Articles by Carol Edwards

Checking: A Way To Build Confidence In Your Memory


When people repeatedly check, it can have a negative impact on memory. According to Professor Adam Radomsky, a two-day checking experiment can help.

Whatever it is that you check (doors, health, grammar, etc.) you would force yourself to check your memory once on day one of the experiment. And on the second day, you would check frequently.

So let's say you have a fear of burglars breaking into your home while you're at work. You would lock the door before you leave for work once only. Later that day, on a scale of zero to one-hundred, you would rate how confident you are in your memory of locking the door. After that, you would not recheck your memory.
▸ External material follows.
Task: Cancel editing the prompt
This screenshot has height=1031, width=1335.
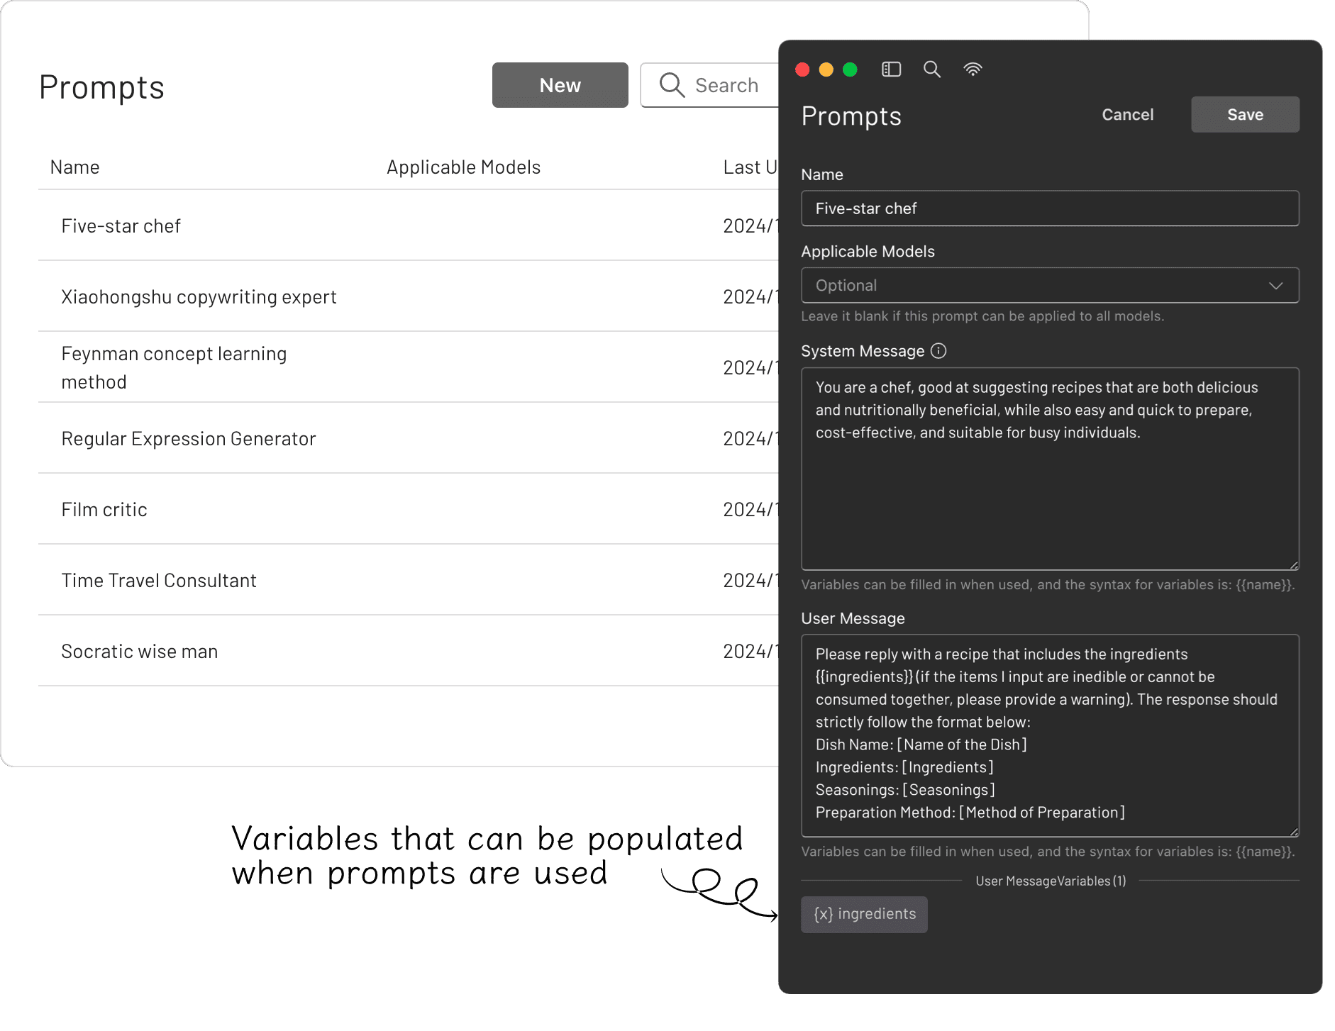Action: pos(1127,114)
The next day, however, you would lock the door as you did the day before. This time, you would rate how confident you are in your memory of doing it every hour throughout the day.

The point in the experiment is to spot how the urge to repeat a checking behaviour occurs the more times you monitor your recall. It's because you become less sure about whether you did or didn't lock the door or whether you did it correctly. It becomes a what-if scenario of Did I or didn't I? Did I do it right, or didn't I? I'll do it again, just in case.

Adam Radomsky says the more you check something, the less confident you are in your memory. In other words, checking, which is supposed to make you more convinced that you did something, actually makes you less sure because the action of doing it becomes sketchy or feels incomplete.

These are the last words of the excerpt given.